I was really pleased with this book, for which advance review copy, I thank the publisher!
I don't see this as being widely or wildly popular, but it will definitely appeal to anyone who's ever had an interest in Atari. I never owned one of their gaming boxes, but I am familiar with their computers, particularly the 520 ST which was quite the sensation in some computer circles, although the sensation quickly died.
I found it odd that this computer was not featured in the book, but the book focused nearly exclusively on games and on Artari's heyday, and in particular on the artwork accompanying the games, featured either on the box or in the manual. The artwork on the computer screen was abysmal by today's standards, but it was successful in its time because no-one knew any better, and it was the best that computers could do until Commodore came along with its wildly successful 64.
The artwork on the boxes and manuals though, was another world. It served the purpose of course, of firing up the imagination of kids (young and old) who evidently didn't care about the huge discrepancy between the resolution of the art on the box and the blocky 8-bit game that came inside! That discrepancy isn't mentioned in the book, but the art is given the adulation it deserves. There are interviews with the people who did the work, along with a potted history of Atari and the company's spectacular growth and subsequent fall into financial difficulties and obscurity even as the distinctive logo lived on.
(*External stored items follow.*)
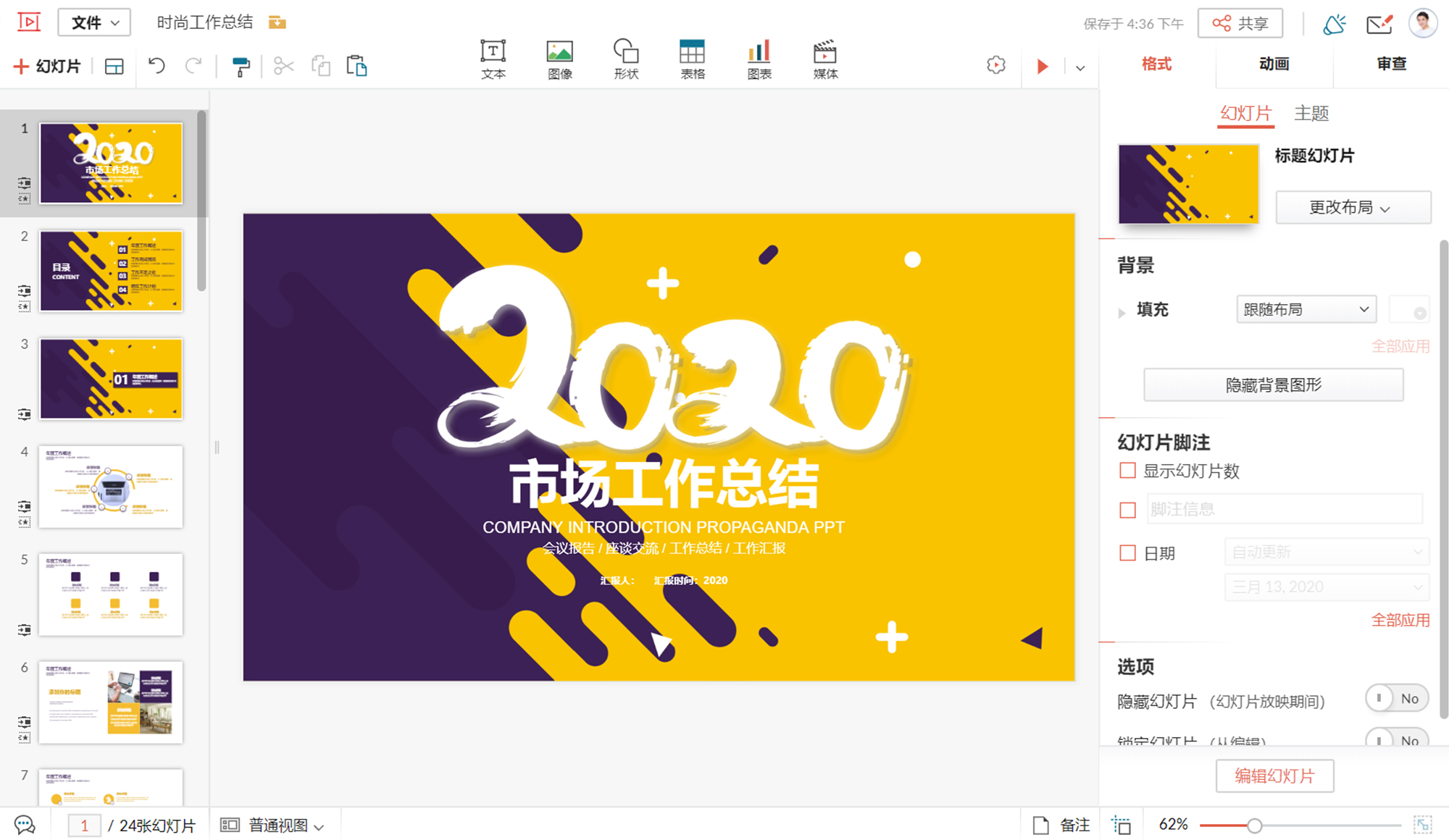Select slide 4 thumbnail
The width and height of the screenshot is (1449, 840).
tap(111, 487)
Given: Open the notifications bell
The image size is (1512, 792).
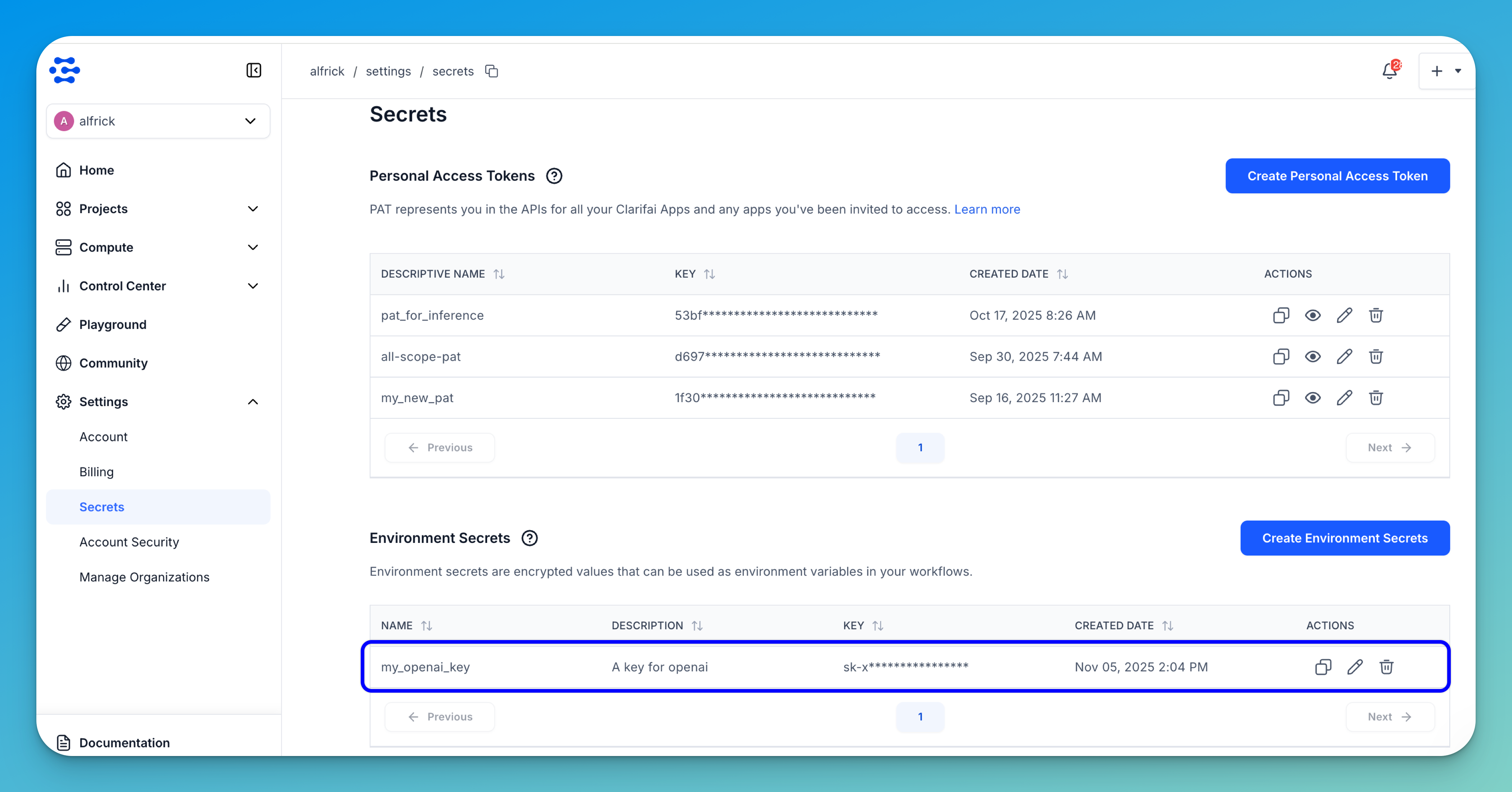Looking at the screenshot, I should (x=1389, y=71).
The artist profiles include such names as Marc Erikson, Rick Guidice, Steve Hendricks, Terry Hoff, James Kelly, and Cliff Spohn. Usually in something like this it seems to be all white guys, but that wasn't the case here, interestingly enough. There were guys of Asian ancestry such as Hiro Kimura, and Warren Chang, and also several girls involved in these various enterprises, including one who was an engineer. Go engineering girls! Names such as Sharon Ashton, Susan Jaekel and Evelyn Seto are deservedly celebrated along with the unnamed woman who banned a highly questionable illustration for Atari's Haunted House Game!
As for the artwork itself, it's remarkable in how consistently strong it is, as well as consistently varied! I loved it and envied it. I think this book works as a trip down memory lane, as a coffee table art book, and as a history of a corporation that really brought a change to people's lives in the field of leisure activity as well as in corporate culture. It may surprise you to learn that Steve Jobs once worked at Atari. No kidding!
And what of the games? There are too many to list, but all the old favorites are here: Air-Sea battle, Breakout, Centipede, Donkey Kong, E.T., Food Fight, Galaga, Home Run, Indy 500, Joust, Krull, Mario Brothers, Night Driver, Oscar's Trash Race, Pac-Man, Qix, Raiders of the Lost Ark, Space invaders, Tetris, Ultra PONG,Video Pinball, Wizards, and Yars' Revenge, along with mentions of some unreleased games such as Dukes of Hazzard. One thing which particularly interested me was the story of the Atari burial at Alamogordo. I'd seen a documentary about this ( Atari: Game Over.), and it was fun to read the article.
I really liked this book, and I recommend it. It comes with a foreword, an afterword, end notes, and an extensive index. There's an article here (or at least there was when I first blogged this!) which will give you a feel for the work. Game on!